Проходя мимо дерева, Линсон провёл рукой над сухими сучьями. Ладонь прошла через пустоту, не тронув листвы на той стороне. Сейчас проводник пребывал в мире Порчи и душой, и телом. Прямо как в тот день, когда банда «быков» вломилась в пустой дом, пока их цель спала мирным сном в иной реальности.

Полминуты. Минута. Две, три, пять.

Хотелось выпить воды и позавтракать, но там, где Линсон сейчас находился, его запасы сгнили уже много столетий назад. Придётся потерпеть.

Одиннадцать, двенадцать.

Наконец мёртвый мир стал размываться, сквозь пелену тишины пробились звуки живой природы: шелест листвы, стрекотание кузнечиков. Аккуратно, но настойчиво Порча выдворила проводника из своих владений, заставив вернуться в реальный мир.

Двенадцать минут, неплохо.

Первым делом Линсон утолил жажду и прикончил недоеденный вяленый окорок, после чего продолжил тренировки — теперь с использованием Окуляра. Самостоятельно перейти границу между мирами можно было лишь во сне, артефакт же позволял переноситься в соседнее измерение и выходить оттуда в любое время по собственному желанию.

Первая часть процедуры не требовала никаких особых навыков и служила проводнику уже много лет. Закрепить Окуляр на лице, надвинуть линзу на глаз — и перед взором предстаёт картина погибшей рощи, где Линсон уже успел побывать перед завтраком.

А вот дальше требовалось изменить привычное поведение, выйти за пределы одной лишь зрительной связи. За годы пользования артефактом проводник успел привыкнуть к странному ощущению, будто его затягивает в иную реальность, и наловчился сопротивляться пугающему эффекту. Со временем это вошло в привычку и уже не требовало постоянной концентрации.

Вил же предлагал поступить в точности наоборот: не только не противиться действию Окуляра, но и наоборот — всецело отдаться ему, помочь затянуть себя в омут междумирья, похитить из пределов реального мира.

Расслабленность, чувство невесомости, неведомая, но ощутимая сила, проталкивающая тело сквозь границы реальности.
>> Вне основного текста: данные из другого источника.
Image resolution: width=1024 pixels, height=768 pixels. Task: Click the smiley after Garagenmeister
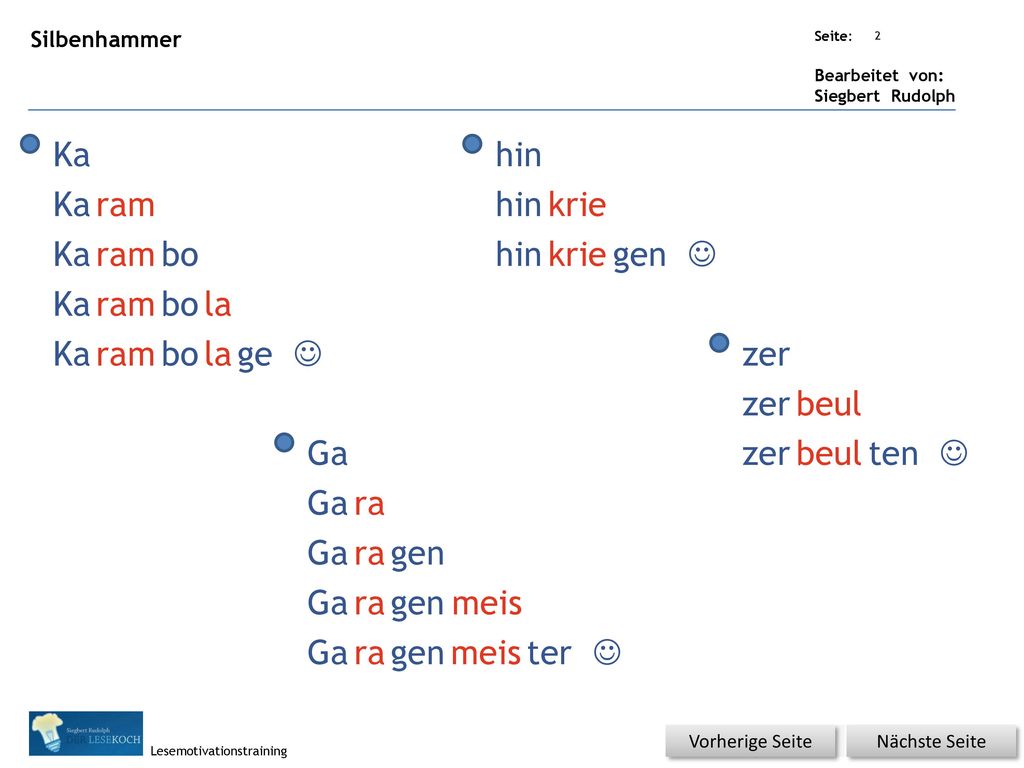[x=607, y=652]
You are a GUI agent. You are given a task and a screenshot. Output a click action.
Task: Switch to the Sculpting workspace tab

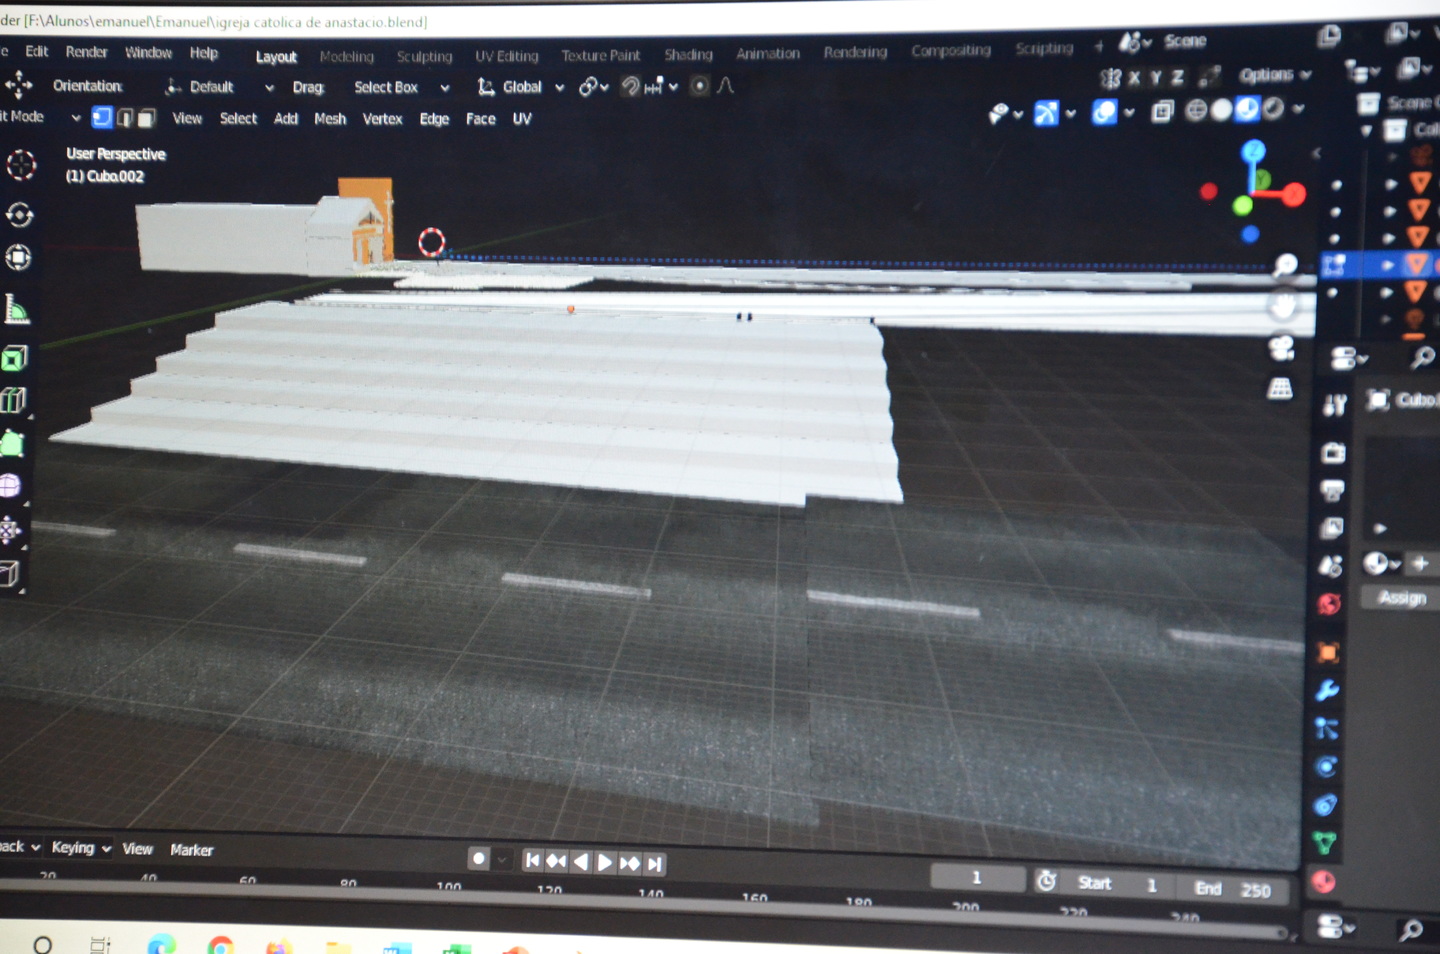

Уходят звуки, уходят запахи; гибель всего живого проносится перед правым глазом, скручивая и иссушая листву на деревьях, очищая землю от травы. Птицы замертво валятся с ветвей, достигая земли маленькими скелетиками. Всё умирает, пока два мира в обоих глазах не сливаются до полной идентичности.

Рука тянется к ближайшей кроне — и не нащупывает листвы на голом суку.

Проводник снова находился в мире Порчи.

С Окуляром на лице Линсон мог находиться в этой реальности бесконечно долгое время — можно было и не проверять. Главное — освоить сам переход и развить его скорость, с чем у проводника пока что были проблемы. Перемещение из мира жизни в мир смерти занимало у Линсона около минуты и совершенно не годилось на случай экстренного отступления. Вил уверил, что скорость придёт с практикой.

Пора было выбираться обратно. Делалось это старыми добрыми методами: болью или шумом, а лучше и тем и другим сразу. Рефлекторно поморщившись, Линсон размахнулся и влепил себе звонкую пощёчину. Щёку обожгла боль, а мёртвая реальность сгинула прочь, снова уступив место траве под ногами и густой листве деревьев.